Re: Writing one File from Various Files in a Directory
by aquarium (Curate) on Jun 21, 2003 at 00:22 UTC
    they look like exactly the same format as the output file, just "cat" them all together from DOS/Unix prompt or you can do same from perl
    dos prompt> type *.txt >>outputfilename
    unix prompt> cat *.txt >>outputfilename
    Perl (dos/unix prompt)> perl -e "{`system cat $_ >>outputfilename`}" *.txt
    haven't tested the perl version so you may need do adjust a little.
Re: Writing one File from Various Files in a Directory
by WhiteBird (Hermit) on Jun 21, 2003 at 00:32 UTC
    If I understand correctly, you want to loop through all the files in one directory, pull the text out of those files and stick the text into another file? I did a similar thing on a Windows box and found the following code worked for me:
    my $dir = "location of your file directory"; my $filename = "the location & name of your new file"; open (LOGFILE, ">$filename") or die "Can't create logfile: $!"; opendir (DATADIR, $dir) or die "Can't open $dir: $!"; while( defined ($file = readdir DATADIR) ) { next if $file =~ /^\.\.?$/; open (INFILE, "$dir\\$file") or die "Can't open $dir: $!"; print LOGFILE "$file|"; $/ = ''; while (<INFILE>) { @lines = $_; } foreach (@lines) { print LOGFILE $_; } } close (INFILE);
    It's been awhile since I've used this snippet, but it might get you started. I did take the data in the LOGFILE and import it into an Access database, so it will probably go into Excel without too much trouble.
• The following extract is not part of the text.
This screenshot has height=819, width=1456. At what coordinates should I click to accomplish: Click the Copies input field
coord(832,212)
    Also, I'm pretty new with Perl, so more than likely there's a better, shorter way to do it that a more experienced Monk could share. HTH,
    WB

      Just wondering why you would set $/ to the null string?
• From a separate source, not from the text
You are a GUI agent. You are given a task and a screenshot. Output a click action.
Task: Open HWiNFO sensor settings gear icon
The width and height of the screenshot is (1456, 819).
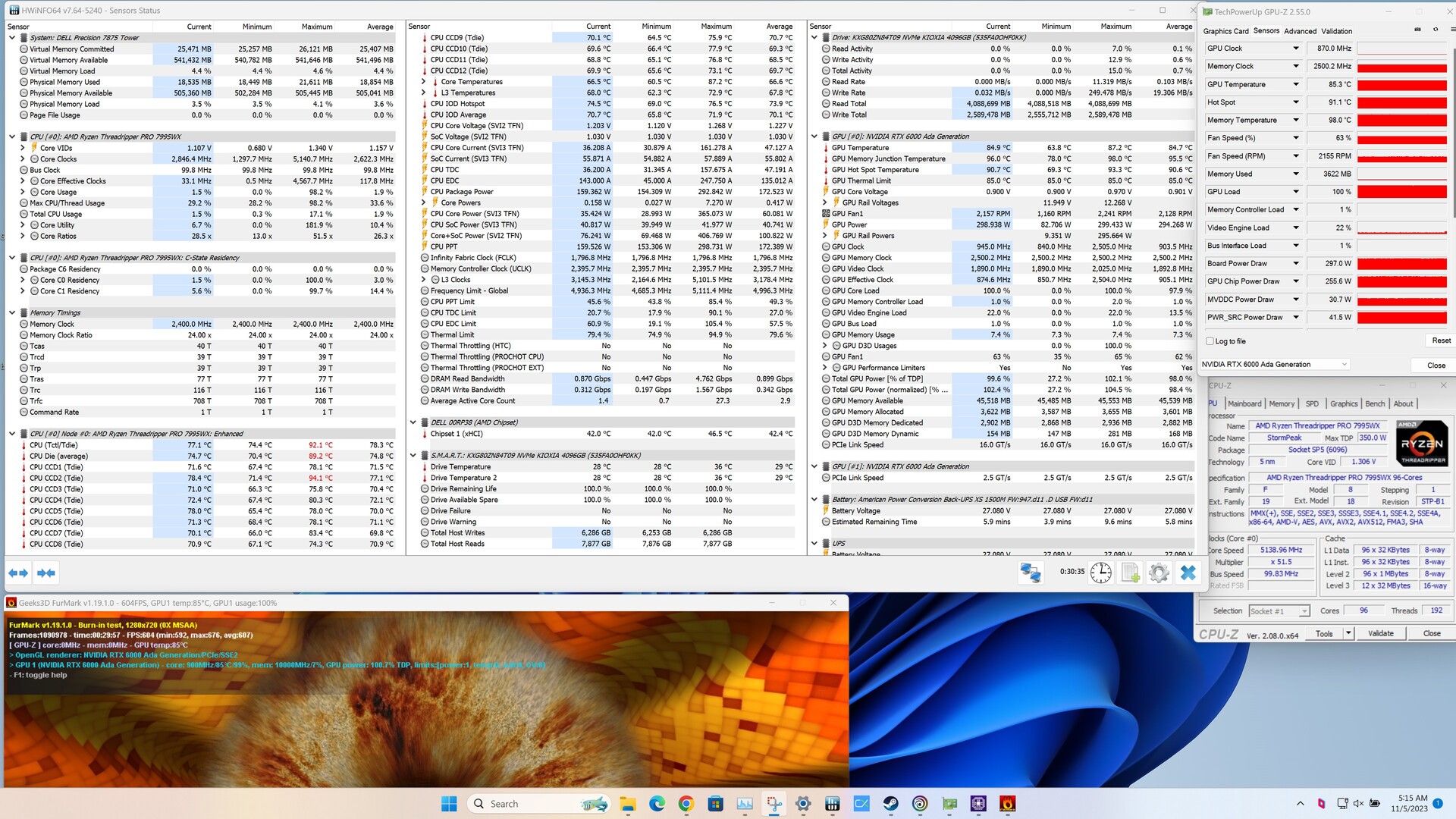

      First I would suggest doing so in a local-context (although it doesn't hurt in such a small script as yours) so it gets automatically "reset" when you leave the enclosing scope.

      By setting $/ to the null string, the input record separator becomes one or more blank lines (multiple blank lines gets collapsed into one).
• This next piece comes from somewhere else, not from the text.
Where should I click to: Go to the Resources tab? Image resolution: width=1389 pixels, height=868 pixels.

      If you just want to slurp the whole of the file at once (without collapsing multiple blank lines into one as a side effect), do a

      undef $/;
      and then you can drop the whole
      while (<INFILE>) {@lines = $_;} foreach (@lines) {print LOGFILE $_;}
      loop and just do a
      $line=<INFILE>; print LOGFILE, $line;

      Staying closer to your script

      while (my $line=<INFILE>){print LOGFILE,$line;}
      is somewhat more elegant, IMHO.

      CountZero

      "If you have four groups working on a compiler, you'll get a 4-pass compiler." - Conway's Law

        Thanks for the input on this point, Count. I originally used this script to get name/address information off of cover sheets used for mailing reports. I needed to slurp the information on each page into one line. However, I think the question in this case is going to require your approach. ++For the explanation.